Defendants move in the alternative for summary judgment, in support of which they proffer several documents. "A motion styled in this manner implicates the court's discretion under Rule 12(d) of the Federal Rules of Civil Procedure," Sager v. Hous. Comm'n, 855 F. Supp. 2d 524, 542 (D. Md. 2012), which provides that "[i]f, on a motion under Rule 12(b)(6) . . . matters outside the pleadings are presented to and not excluded by the court, the motion must be treated as one for summary judgment under Rule 56," Fed. R. Civ. P. 12(d) (emphasis added). "Nevertheless, a district judge has 'complete discretion to determine whether or not to accept the submission of any material beyond the pleadings . . . or to reject it or simply not consider it.'" Sager, 855 F. Supp. 2d at 542 (quoting 5C Charles Alan Wright & Arthur R. Miller, Federal Practice and Procedure § 1366 (3d ed. 2004)). Where, as here, the Court has not yet entered a scheduling order and Plaintiff has had no opportunity whatsoever to undertake any discovery, the Court is loath to force Plaintiff into a summary-judgment posture. Cf. Harrods Ltd. v. Sixty Internet Domain Names, 302 F.3d 214, 244 (4th Cir. 2002) ("Generally speaking, 'summary judgment [must] be refused where the nonmoving party has not had the opportunity to discover information that is essential to his opposition.'" (alteration in original) (quoting Anderson v. Liberty Lobby, Inc., 477 U.S. 242, 250 n.5 (1986)); Minter v. Wells Fargo Bank, N.A., 593 F. Supp. 2d 788, 792 (D. Md. 2009) ("As a general rule, summary judgment is not appropriate prior to the completion of discovery."). Accordingly, the Court will decline to exercise its discretion under Rule 12(d) and will instead evaluate Defendants' Motion pursuant to Rules 12(b)(1) and 12(b)(6), excising the supplemental exhibits from its consideration.

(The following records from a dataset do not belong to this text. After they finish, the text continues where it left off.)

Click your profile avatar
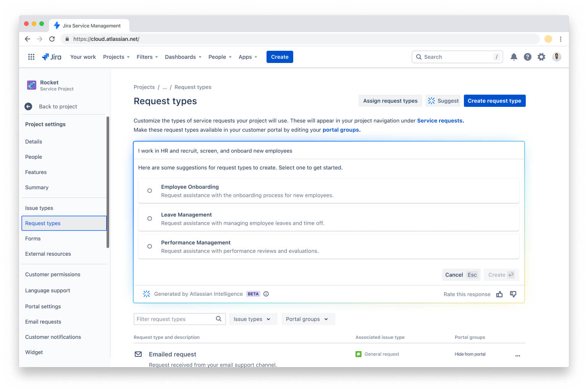This screenshot has height=390, width=588. (x=557, y=56)
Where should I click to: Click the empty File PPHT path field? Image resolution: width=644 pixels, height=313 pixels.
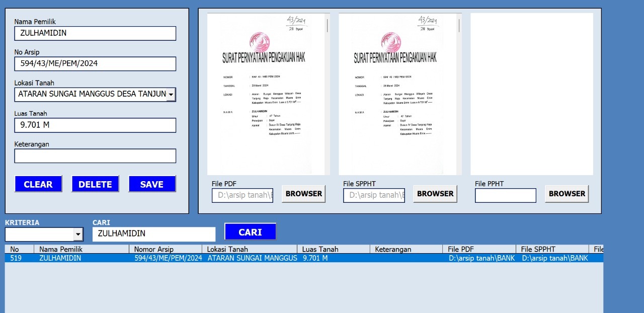point(505,196)
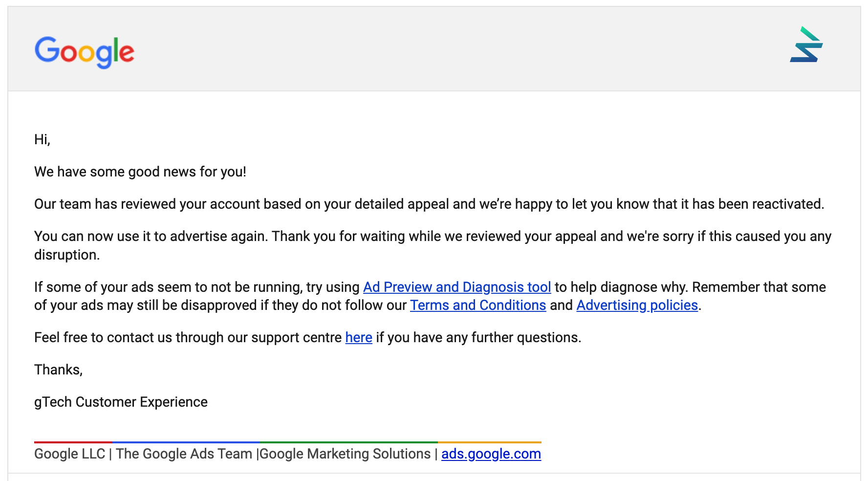Screen dimensions: 868x481
Task: Click the "Thanks," closing line
Action: click(58, 370)
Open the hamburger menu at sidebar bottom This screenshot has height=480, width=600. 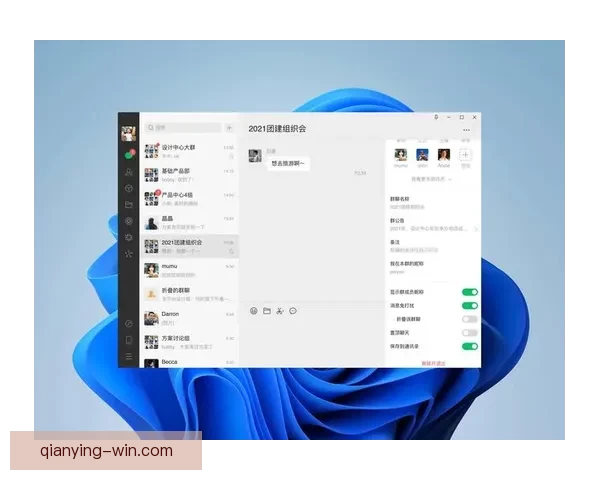129,356

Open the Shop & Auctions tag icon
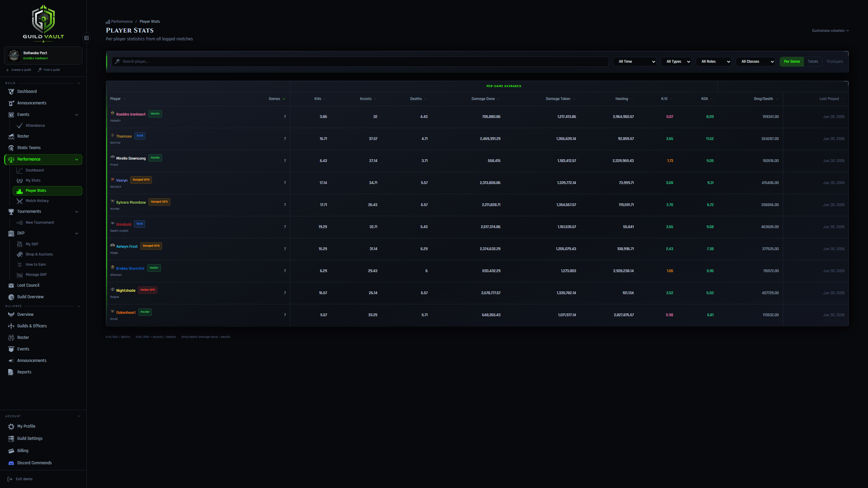20,255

While federal courts must liberally construe a pro se litigant's claims, this requirement "does not transform the court into an advocate." United States v. Wilson, 699 F.3d 789, 797 (4th Cir. 2012). The Fourth Circuit has noted that "[w]hile pro se complaints may 'represent the work of an untutored hand requiring special judicial solicitude,' a district court is not required to recognize 'obscure or extravagant claims defying the most concerted efforts to unravel them.'" Weller v. Dep't of Soc. Servs., 901 F.2d 387, 391 (4th Cir. 1990) (quoting Beaudett v. City of Hampton, 775 F.2d 1274, 1277 (4th Cir. 1985)). III. Analysis

a. Claims Against Defendant Pamela Jenkins-Dobson

Plaintiff filed the instant suit against the SHA and Pamela Jenkins-Dobson, the Civil Rights Manager of the SHA. (Compl. at 2-3.) Defendants argue that Plaintiff's claims against Jenkins-Dobson must be dismissed because she is not an employer under Title VII or the ADA. (Mot. Dismiss Mem. Supp., ECF No. 6-1 at 7.) The Court agrees.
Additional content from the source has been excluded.